Art collective INTER—MISSION chats with futurist Noah Raford on the cultural paradigms undergirding AI adoption rates and smart city governance.

A robot

Teow Yue Han, Dispositif, 2015

When the desert city dreams, it dreams of scale in the superlative. Less oil-rich than its neighbours and a historic port city, Dubai’s focus on luxury tourism and property development in the past 20 years has catapulted the city to launch countless audacious mega-projects, breaking world records and attracting the region’s ultra rich [01]. The United Arab Emirate’s Prime Minister and Vice President Sheikh Mohammed bin Rashid, also the Ruler of Dubai, is now setting his sights on the future.

If Silicon Valley has brought anything to the world, it is a palpable sense of hyper-growth and scale powered by technological optimism, and none of us, including the Government of Dubai, is impervious to its language and methodology. Dubai, the Sheikh dreams, is to be “transformed into the world’s largest laboratory for the governments of the future” by “disruptive innovation” [02]. Could it be that governance in the 21st Century is moving into a constant state of “beta”, where political rhetoric takes a backseat, in light of the greater priority of attracting cutting-edge tech startups and investors to better shape the future?
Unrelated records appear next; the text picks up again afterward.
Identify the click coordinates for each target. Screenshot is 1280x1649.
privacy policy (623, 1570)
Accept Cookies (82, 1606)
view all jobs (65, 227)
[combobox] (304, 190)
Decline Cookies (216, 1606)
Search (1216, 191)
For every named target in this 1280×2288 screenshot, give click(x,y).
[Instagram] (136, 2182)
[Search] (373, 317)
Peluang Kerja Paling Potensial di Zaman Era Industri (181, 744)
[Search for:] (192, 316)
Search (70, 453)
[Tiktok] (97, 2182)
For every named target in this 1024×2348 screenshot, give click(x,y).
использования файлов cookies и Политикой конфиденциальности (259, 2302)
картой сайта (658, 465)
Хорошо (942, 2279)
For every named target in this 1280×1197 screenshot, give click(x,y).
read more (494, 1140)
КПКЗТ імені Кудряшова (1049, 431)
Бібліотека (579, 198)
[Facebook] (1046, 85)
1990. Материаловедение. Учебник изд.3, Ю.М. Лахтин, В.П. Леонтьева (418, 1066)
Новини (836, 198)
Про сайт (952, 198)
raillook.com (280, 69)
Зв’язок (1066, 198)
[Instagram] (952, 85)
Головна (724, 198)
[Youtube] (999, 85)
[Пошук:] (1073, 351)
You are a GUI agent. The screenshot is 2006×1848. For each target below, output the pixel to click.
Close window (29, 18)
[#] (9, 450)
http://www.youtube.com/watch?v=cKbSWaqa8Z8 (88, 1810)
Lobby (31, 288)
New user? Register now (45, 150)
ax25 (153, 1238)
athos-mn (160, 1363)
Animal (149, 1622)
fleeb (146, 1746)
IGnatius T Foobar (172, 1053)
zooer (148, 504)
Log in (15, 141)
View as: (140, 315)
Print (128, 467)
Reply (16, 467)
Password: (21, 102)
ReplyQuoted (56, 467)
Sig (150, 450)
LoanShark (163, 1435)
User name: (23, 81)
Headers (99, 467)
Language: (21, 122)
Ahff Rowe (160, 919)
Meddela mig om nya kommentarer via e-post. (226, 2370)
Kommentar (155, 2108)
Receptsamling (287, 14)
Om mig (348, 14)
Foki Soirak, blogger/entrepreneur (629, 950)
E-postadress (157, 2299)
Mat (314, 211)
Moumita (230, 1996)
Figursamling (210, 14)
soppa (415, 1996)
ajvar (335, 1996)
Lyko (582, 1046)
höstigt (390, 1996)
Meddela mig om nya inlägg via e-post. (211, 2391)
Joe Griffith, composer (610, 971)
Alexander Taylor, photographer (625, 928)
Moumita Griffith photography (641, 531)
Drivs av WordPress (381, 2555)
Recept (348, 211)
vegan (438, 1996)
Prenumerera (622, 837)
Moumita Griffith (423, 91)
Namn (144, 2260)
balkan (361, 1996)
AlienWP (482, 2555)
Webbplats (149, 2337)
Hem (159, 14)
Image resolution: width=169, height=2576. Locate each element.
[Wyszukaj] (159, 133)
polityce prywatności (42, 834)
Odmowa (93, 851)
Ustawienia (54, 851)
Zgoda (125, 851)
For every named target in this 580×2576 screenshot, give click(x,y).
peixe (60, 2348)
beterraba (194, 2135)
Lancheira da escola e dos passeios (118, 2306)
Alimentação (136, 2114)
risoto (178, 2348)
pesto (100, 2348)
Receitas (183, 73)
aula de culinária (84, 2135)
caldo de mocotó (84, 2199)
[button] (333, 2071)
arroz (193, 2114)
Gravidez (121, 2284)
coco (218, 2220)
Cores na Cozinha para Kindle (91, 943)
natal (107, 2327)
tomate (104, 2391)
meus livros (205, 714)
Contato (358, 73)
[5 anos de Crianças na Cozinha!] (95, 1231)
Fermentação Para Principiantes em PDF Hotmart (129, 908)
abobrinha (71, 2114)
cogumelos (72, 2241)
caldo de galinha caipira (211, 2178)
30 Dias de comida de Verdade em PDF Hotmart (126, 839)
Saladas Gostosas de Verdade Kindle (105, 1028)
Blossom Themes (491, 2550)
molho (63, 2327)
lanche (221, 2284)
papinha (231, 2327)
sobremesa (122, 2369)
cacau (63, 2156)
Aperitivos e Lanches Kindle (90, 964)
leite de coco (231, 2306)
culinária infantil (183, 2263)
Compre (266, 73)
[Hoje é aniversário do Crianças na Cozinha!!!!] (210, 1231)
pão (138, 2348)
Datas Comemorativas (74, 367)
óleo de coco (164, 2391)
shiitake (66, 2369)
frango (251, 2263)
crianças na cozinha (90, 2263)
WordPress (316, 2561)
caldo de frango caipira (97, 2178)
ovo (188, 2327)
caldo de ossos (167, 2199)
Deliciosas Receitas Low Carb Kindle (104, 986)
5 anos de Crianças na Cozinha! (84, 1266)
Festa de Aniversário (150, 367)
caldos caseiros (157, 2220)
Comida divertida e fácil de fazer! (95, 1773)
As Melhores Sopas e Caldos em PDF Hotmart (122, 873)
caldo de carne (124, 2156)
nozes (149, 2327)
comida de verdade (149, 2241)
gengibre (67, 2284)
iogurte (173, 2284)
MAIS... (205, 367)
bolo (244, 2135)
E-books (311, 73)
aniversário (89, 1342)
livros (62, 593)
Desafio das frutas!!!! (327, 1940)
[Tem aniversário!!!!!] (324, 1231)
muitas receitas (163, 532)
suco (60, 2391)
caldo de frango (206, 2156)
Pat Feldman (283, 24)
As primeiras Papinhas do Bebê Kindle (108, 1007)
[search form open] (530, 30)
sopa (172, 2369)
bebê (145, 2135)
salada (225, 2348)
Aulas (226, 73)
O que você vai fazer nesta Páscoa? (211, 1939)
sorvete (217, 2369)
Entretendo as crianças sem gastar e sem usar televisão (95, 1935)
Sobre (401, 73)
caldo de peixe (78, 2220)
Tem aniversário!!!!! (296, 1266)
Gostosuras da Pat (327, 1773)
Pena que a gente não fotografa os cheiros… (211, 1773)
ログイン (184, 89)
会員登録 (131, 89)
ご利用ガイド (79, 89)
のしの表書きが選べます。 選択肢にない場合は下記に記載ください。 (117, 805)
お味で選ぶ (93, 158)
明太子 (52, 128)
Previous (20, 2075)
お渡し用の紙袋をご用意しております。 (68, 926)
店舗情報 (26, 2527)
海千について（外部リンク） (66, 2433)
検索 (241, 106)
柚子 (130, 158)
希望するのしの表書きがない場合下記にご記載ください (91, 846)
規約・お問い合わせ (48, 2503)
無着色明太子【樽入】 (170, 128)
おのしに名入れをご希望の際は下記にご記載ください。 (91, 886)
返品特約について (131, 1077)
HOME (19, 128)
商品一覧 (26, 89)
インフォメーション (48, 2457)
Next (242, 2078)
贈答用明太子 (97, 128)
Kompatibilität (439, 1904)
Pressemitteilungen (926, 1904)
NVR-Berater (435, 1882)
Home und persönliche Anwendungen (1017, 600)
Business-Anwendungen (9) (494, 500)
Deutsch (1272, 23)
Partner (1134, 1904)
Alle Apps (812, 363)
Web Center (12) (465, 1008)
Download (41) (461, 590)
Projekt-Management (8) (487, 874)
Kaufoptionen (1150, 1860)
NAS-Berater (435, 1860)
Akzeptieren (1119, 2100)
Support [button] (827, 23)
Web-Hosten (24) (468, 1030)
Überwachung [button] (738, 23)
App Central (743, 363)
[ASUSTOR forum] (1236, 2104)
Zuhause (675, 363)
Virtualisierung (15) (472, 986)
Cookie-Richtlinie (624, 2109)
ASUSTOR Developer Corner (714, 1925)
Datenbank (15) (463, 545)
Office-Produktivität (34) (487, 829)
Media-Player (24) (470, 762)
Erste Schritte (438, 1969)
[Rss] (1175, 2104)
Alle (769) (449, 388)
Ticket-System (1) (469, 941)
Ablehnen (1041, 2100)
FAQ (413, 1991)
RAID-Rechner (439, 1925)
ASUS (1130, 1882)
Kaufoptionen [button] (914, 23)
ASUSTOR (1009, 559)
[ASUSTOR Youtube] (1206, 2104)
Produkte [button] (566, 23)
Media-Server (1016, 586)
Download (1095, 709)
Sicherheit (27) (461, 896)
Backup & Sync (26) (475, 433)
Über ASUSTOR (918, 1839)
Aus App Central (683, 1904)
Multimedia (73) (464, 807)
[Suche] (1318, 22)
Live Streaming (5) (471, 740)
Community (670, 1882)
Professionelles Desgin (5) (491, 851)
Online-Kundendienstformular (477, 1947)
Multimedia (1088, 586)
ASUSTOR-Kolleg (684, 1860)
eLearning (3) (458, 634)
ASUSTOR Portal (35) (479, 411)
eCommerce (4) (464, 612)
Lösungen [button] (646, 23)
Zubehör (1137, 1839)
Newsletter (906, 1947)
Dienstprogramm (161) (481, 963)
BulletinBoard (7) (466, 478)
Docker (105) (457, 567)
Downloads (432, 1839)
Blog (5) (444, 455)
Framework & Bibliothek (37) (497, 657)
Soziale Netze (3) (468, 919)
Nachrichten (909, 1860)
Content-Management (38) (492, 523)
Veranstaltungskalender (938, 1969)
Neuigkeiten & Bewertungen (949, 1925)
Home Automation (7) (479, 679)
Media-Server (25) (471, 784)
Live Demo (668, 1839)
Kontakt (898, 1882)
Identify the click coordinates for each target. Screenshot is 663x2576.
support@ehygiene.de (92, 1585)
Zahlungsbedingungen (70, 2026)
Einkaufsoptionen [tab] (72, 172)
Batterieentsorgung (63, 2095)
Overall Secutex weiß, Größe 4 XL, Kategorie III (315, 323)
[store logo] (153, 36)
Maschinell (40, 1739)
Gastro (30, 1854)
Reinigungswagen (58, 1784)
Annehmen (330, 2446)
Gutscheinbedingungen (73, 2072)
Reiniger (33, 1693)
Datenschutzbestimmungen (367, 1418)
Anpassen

The Dubai Future Foundation’s [03] broad mission is to develop sectors and capabilities to prepare Dubai for this imminent future. When its Futurist-in-Chief Noah Raford was in town to present a talk [04] at The Global Art Forum at ArtScience Museum Singapore, we rounded up future-oriented media artist duo INTER—MISSION (Teow Yue Han and Urich Lau) to ask him where all this could be going. 


Teow Yue Han, Dispositif, 2015

AS:   Let’s start off with machine intelligence, because this technology is what is really undergirding all smart cities initiatives. Can you share what you see are the different ways of understanding machine intelligence? 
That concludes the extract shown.